» EXCERPTED PASSAGE
+ + + +
# Craftsman Quickrout 1/2" collet adapter



## lwbox (Jul 1, 2010)

does any one have any idea if the Craftsman Quickrout 1/2" collet adapter will also accept the 1/4" bit adapters?

also would any one know if the older or newer Craftsman Quickrout 1/2" collet adapter will fit a master force 2 hp 1/2 router?

i'm looking for some thing that will work with my cnc router.
i have to break the router down to change the bits , what i mean is i can't get to the collet nut with the wrench because of the vacuum adapter plate.

would be much easier if i had a quick bit changer to just pop in the desired bit.

i have written craftsman them selves and i have received no reply.
Thanks
LwBox


----------



## Bulldogg629 (Apr 5, 2011)

I know this is an old thread but I'm interested in the answer too, anyone?


----------



## terryt (Mar 1, 2010)

The quick route chuck will accept both 1/2 and 1/4 bit adaptors. However, this QC was responsible for most of the early problems on the Carvewright CNC machine. Poor balance and lots of runout. Vibration was breaking electronic parts and wearing out bearings, etc. As I understand it the Quick route and the Carvewright were both invented by the same folks. Carvewright has since discontinued the Quick change type of chuck in favor of the better balanced "Carvetight" chuck. In a cnc application I don't think you would be any happier with it than most of the early Carvewright owners were.


----------



## Metalhead781 (Jul 27, 2010)

If you're really interested in a quick change chuck, check out the eliminator chuck for porter cable and other brands. It's much like the system the aforementioned woodworkers toys uses now. 

Regards
Randy


----------



## Bulldogg629 (Apr 5, 2011)

Thanks guys. This is actualy going to be used on a hand router for wood but I found this thread while googling for answers. I got a set cheap on ebay that Im looking forward to, will it be ok for my use? Thanks again


----------



## Bulldogg629 (Apr 5, 2011)

I did end up getting the 1/"4 quickrout. The eliminator was just too expensive and also I dont need and really cant have too much more extension of my bits to fit my table. Anyway, as it turns out, the 1/4" quickrout doesnt fit my router which has both 1/4 and 1/2 collets that come off of a 3/4" threaded shaft. I see there are also 1/2 quickrouts for "old" and "new" craftsman routers. I have the 17543. Does anyone know if those will fit my router? Maybe have a photo of one? I emailed the guy on ebay selling the 1/2" ones, but his reply didnt seen too reassuring that it would fit


----------



## Metalhead781 (Jul 27, 2010)

The only difference that i know of between the 1/4" and 1/2" quickroute is the actual adapter that goes on the router bit. The quick change itself is the same and would assume the same thread. 

Regards, Randy


----------



## bobj3 (Jan 17, 2006)

Hi

The QuickRout Bit Adaptors will not fit your router they are for the CNC Sears CarveWright ( COMPUCARVE )machine..see the two dogs on them that snap in the holder on the machine ... 

http://shop.ebay.com/i.html?_from=R...1313&_nkw=QuickRout&_sacat=See-All-Categories

Just a note .....the eliminator router chuck will only fit the PC router that I know about..
======




Bulldogg629 said:


> I did end up getting the 1/"4 quickrout. The eliminator was just too expensive and also I dont need and really cant have too much more extension of my bits to fit my table. Anyway, as it turns out, the 1/4" quickrout doesnt fit my router which has both 1/4 and 1/2 collets that come off of a 3/4" threaded shaft. I see there are also 1/2 quickrouts for "old" and "new" craftsman routers. I have the 17543. Does anyone know if those will fit my router? Maybe have a photo of one? I emailed the guy on ebay selling the 1/2" ones, but his reply didnt seen too reassuring that it would fit


----------
+ + + +
» COLLECTED MATERIAL
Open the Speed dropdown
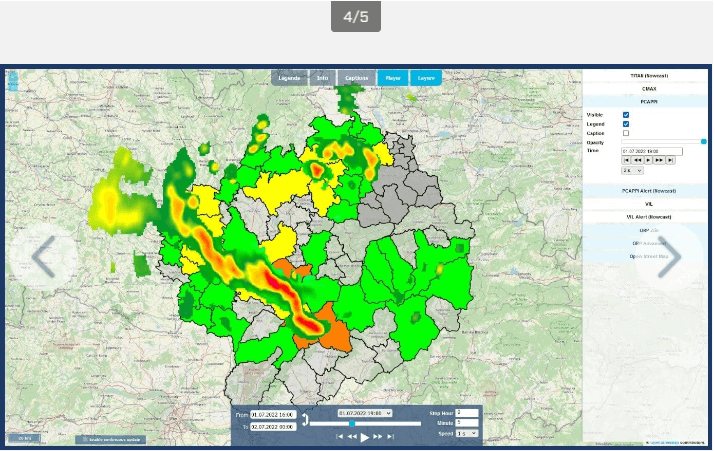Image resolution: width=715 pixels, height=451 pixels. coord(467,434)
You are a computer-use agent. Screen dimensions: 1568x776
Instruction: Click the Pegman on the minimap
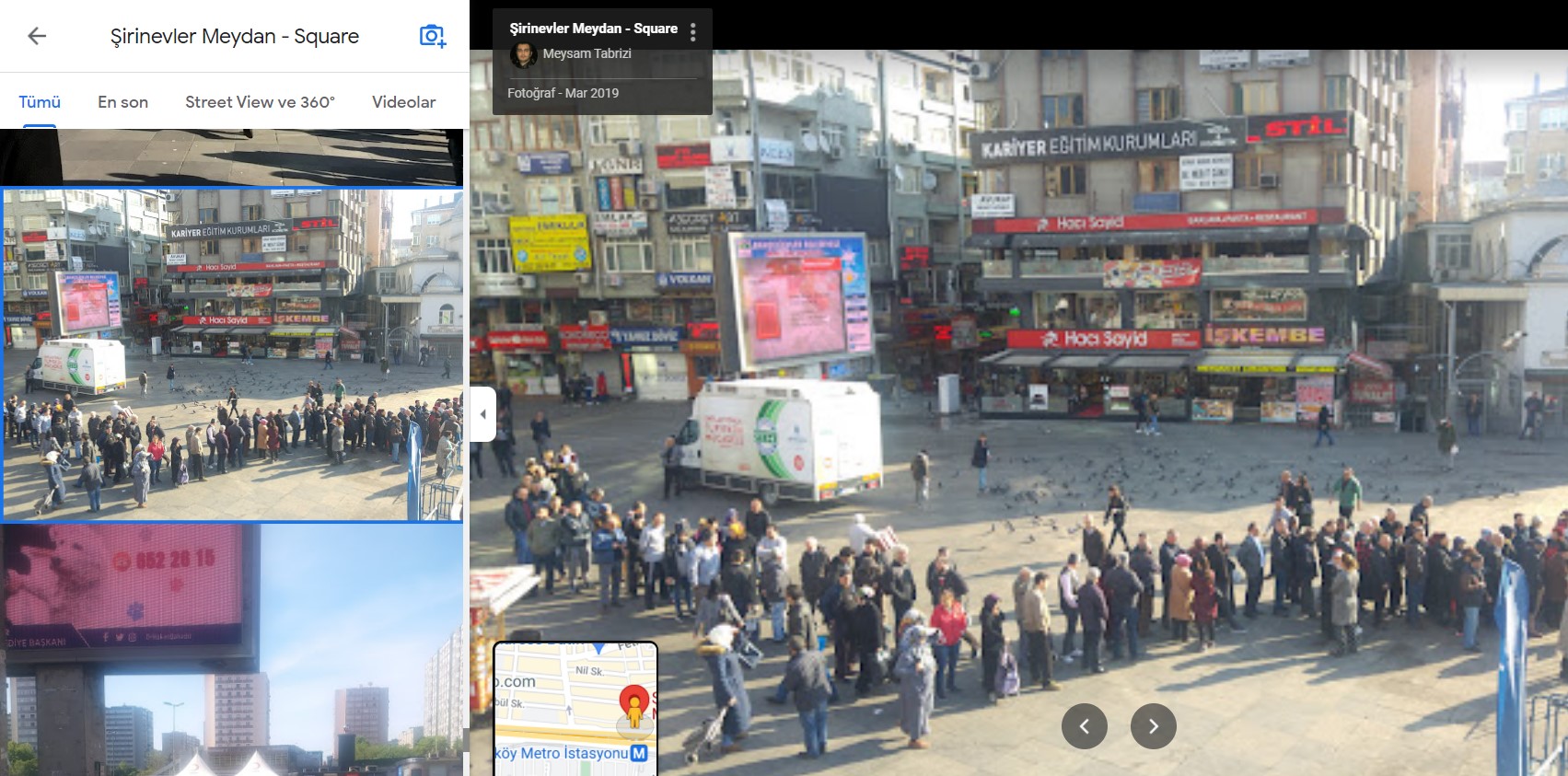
+ + + +
» WHAT IS BEING ASKED
In the forum thread about the Craftsman Quickrout collet adapter, why does terryt advise against using the Quickrout chuck on a CNC router? Answer in one to three sentences.

» SOLUTION
Terryt says the Quickrout chuck caused most of the early problems on the Carvewright CNC machine. It had poor balance and lots of runout, and the vibration broke electronic parts and wore out bearings. Carvewright has since discontinued it in favor of the better-balanced "Carvetight" chuck.